Öte yandan, 5502 sayılı Sosyal Güvenlik Kurumu Kanunu’nun 37. maddesinin üçüncü fıkrasında, “Süresi içinde ödenmeyen sosyal sigorta ve genel sağlık sigortası primleri, işsizlik sigortası primleri, idarî para cezaları, gecikme zamları, katılım payları Kurum alacağına dönüşür ve bu alacakların tahsilinde, 6183 sayılı Amme Alacaklarının Tahsil Usulü Hakkında Kanunun 51 inci, 102 nci ve 106 ncı maddeleri hariç diğer maddeleri uygulanır” denilmiştir.

Görev kuralları kamu düzenine ilişkin olduğundan, görev konusunda taraflar için bir müktesep hak doğmayacağı; bu nedenle, yeni bir yasayla kabul edilen görev kurallarının, geçmişe de etkili olacağı, bilinen bir genel hukuk ilkesidir.

            Davanın açıldığı andaki kurallara göre görevli olan mahkeme, yeni bir yasa ile görevsiz hale gelmiş ise, (davanın açıldığı anda görevli olan ve fakat yeni yasaya göre görevsiz hale gelen) mahkemenin görevsizlik kararı vermesi gerekeceği; ancak, yeni yasadaki görev kuralının, değişikliğin yürürlüğe girmesinden sonra açılacak davalarda uygulanacağına dair intikal hükümlerinin varlığı halinde, mahkemece görevsizlik kararı verilemeyeceği açıktır.

            Diğer taraftan, dava görevsiz mahkemede açılmış, bu sırada yapılan bir kanun değişikliği ile görevsiz mahkeme o dava için görevli hale gelmiş ise, mahkeme, artık görevsizlik kararı veremeyip (yeni kanuna göre görevli hale geldiği için) davaya bakmaya devam etmesi gerekir.

Olayda, Sosyal Güvenlik Kurumu Başkanlığı, SSK Kahramanmaraş İl Müdürlüğü tarafından verilen idari para cezasından kaynaklanan 24.01.2008 düzenleme tarihli ve 2003/1006 takip no.lu ödeme emrinin iptali istemiyle dava açıldığı anlaşılmıştır.

Bu durumda, söz konusu ödeme emrine karşı açılan davada, 5510 sayılı Yasa’nın 88. maddesi gözetildiğinde İş Mahkemesinin görevli olduğu kuşkusuzdur.

Açıklanan nedenlerle, Kahramanmaraş İş Mahkemesi’nin 31.12.2009 gün ve E:2009/1005, K:2009/1042 sayılı görevsizlik kararının, 24.01.2008 tarih ve 2003/1006 sayılı ödeme emrine ilişkin kısmının kaldırılması gerekmiştir. 

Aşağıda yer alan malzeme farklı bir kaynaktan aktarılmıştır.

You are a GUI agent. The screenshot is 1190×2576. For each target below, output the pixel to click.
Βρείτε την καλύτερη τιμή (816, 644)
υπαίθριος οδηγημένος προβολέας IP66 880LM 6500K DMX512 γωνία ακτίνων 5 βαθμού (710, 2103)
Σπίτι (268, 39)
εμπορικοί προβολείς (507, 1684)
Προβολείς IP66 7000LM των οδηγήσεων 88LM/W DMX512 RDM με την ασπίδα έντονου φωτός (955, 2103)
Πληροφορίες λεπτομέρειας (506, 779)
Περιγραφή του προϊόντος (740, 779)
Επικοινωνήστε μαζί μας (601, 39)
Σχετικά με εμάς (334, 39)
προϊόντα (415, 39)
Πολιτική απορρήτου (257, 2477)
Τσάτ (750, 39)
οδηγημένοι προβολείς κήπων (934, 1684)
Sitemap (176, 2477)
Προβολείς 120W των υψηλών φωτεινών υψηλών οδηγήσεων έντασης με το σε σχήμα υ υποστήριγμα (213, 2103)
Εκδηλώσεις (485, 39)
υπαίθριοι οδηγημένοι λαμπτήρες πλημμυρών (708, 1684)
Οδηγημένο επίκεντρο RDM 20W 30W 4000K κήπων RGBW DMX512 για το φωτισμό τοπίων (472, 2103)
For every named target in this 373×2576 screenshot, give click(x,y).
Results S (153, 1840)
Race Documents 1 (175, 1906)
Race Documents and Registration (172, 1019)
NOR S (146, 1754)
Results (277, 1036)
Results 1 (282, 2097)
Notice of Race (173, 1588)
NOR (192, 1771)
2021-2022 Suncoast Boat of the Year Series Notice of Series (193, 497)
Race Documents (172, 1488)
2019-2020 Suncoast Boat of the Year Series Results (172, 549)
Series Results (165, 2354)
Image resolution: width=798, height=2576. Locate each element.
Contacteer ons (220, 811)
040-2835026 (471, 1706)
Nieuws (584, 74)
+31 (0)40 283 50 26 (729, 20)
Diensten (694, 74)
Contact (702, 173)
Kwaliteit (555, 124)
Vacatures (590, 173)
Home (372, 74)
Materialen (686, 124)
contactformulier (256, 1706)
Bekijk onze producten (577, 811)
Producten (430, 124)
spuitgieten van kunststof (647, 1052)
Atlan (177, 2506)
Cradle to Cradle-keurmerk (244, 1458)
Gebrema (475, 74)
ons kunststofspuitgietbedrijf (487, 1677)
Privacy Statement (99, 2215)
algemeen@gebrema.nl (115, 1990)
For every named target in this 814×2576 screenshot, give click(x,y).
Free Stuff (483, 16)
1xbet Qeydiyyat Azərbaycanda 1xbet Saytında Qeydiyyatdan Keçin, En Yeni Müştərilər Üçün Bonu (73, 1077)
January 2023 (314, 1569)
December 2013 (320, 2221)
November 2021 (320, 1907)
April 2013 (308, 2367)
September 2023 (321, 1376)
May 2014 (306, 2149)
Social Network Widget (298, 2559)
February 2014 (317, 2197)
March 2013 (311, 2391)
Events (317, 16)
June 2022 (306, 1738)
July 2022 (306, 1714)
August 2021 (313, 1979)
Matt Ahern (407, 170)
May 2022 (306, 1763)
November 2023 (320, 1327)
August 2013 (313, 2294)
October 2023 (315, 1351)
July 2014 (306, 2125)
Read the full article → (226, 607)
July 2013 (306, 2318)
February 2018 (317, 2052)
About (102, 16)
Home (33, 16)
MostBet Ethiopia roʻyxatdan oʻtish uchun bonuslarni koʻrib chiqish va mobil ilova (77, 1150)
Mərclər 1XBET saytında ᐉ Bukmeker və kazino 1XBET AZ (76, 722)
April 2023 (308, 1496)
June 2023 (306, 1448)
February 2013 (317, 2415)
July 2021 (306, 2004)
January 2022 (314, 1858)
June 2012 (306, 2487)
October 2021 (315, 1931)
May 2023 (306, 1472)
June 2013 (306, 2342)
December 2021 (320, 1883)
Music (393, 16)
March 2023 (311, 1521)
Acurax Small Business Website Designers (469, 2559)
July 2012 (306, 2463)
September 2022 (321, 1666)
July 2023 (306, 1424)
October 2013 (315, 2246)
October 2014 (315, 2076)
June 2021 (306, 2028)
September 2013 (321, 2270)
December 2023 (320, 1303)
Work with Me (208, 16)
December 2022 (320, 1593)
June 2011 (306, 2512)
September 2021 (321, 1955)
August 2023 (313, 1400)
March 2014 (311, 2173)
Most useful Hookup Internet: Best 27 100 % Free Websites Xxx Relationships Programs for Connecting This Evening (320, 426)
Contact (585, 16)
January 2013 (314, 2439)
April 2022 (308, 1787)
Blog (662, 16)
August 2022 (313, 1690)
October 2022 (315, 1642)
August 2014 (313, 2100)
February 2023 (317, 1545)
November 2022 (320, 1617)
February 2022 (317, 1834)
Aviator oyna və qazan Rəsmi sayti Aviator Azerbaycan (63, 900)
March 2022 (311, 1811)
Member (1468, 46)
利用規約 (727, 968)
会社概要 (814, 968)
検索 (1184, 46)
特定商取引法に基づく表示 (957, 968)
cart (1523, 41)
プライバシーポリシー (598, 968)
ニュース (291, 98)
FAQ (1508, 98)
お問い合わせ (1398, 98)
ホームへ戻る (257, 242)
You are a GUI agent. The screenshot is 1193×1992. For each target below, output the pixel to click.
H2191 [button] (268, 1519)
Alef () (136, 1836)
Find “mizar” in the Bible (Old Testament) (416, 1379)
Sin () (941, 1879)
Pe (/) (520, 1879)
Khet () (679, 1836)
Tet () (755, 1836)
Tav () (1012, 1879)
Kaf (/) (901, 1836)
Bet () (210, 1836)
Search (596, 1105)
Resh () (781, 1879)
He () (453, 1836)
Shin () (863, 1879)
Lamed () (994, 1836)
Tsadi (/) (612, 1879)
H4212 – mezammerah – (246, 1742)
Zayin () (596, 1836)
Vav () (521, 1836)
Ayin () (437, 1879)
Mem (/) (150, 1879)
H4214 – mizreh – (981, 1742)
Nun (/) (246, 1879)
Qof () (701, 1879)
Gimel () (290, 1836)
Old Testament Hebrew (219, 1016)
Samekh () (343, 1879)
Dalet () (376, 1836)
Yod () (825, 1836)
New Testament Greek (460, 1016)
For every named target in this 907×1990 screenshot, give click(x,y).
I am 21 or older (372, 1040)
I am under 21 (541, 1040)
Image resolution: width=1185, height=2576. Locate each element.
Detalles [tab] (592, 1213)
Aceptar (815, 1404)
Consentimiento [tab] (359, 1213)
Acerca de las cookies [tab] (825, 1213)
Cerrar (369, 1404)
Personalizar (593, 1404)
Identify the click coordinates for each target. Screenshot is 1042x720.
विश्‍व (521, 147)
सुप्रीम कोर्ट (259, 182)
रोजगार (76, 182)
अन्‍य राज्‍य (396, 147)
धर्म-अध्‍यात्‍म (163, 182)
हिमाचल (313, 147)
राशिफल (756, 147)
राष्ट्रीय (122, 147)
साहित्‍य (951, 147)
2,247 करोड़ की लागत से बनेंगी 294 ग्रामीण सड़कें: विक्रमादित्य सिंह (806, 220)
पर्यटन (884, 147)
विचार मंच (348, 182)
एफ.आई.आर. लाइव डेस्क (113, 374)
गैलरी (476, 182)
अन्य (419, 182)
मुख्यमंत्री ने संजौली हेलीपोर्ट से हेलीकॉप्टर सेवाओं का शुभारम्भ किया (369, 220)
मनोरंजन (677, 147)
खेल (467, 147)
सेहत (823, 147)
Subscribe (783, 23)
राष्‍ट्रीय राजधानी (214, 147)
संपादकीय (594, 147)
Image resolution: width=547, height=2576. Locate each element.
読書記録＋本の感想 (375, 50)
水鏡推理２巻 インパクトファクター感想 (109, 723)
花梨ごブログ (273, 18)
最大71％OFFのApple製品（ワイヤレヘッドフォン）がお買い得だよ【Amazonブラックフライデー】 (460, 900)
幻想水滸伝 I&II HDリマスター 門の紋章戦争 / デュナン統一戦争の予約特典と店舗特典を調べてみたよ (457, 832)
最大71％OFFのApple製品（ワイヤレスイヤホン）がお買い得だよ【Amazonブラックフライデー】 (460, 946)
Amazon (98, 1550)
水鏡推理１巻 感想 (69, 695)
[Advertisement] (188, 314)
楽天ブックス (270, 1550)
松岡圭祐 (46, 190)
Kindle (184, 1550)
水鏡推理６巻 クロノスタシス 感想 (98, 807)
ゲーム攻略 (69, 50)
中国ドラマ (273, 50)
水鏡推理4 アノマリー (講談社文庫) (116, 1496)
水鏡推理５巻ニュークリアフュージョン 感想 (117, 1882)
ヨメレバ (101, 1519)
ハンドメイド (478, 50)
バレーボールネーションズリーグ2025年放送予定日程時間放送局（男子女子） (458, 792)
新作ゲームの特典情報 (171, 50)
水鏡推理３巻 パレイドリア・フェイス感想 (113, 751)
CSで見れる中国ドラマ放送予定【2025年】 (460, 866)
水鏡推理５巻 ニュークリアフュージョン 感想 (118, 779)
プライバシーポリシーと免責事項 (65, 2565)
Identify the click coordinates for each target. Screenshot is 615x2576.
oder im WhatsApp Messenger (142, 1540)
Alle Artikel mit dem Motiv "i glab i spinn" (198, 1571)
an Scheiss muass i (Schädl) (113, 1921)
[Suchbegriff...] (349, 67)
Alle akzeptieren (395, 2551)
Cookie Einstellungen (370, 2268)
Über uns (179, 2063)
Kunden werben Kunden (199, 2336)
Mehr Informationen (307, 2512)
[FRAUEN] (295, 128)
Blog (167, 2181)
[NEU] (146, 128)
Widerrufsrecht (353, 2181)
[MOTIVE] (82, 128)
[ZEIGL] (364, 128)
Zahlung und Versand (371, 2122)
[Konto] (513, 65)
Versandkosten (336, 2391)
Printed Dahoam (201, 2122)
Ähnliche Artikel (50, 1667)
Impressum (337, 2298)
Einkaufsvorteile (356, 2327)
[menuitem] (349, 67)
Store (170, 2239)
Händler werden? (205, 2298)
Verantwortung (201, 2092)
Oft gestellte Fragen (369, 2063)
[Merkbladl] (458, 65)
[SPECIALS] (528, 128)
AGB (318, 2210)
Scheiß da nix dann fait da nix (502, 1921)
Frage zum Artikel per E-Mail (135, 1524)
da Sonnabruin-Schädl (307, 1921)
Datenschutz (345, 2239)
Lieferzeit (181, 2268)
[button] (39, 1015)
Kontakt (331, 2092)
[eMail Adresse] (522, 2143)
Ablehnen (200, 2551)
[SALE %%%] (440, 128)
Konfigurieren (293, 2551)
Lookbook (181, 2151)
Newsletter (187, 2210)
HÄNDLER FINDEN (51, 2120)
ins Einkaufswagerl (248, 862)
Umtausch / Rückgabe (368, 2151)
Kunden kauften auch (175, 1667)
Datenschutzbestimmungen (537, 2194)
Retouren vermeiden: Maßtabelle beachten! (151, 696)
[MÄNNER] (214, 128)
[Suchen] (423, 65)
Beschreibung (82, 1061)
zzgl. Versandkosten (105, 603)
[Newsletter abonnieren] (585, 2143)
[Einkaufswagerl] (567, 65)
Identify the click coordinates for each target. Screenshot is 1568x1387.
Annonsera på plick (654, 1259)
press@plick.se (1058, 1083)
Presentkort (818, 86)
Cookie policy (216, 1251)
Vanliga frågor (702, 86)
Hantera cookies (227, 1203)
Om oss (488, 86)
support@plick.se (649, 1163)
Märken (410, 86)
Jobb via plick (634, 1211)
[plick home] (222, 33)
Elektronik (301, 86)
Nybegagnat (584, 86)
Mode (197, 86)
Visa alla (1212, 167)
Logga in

S O N U Ç   : Davanın çözümünde ADLİ YARGININ görevli olduğuna, bu nedenle Kahramanmaraş İş Mahkemesi’nin 31.12.2009 gün ve E:2009/1005, K:2009/1042 sayılı GÖREVSİZLİK KARARININ, 24.01.2008 tarih ve 2003/1006 sayılı ödeme emrine ilişkin KISMININ KALDIRILMASINA, 09.04.2012 gününde OY BİRLİĞİ İLE KESİN OLARAK karar verildi.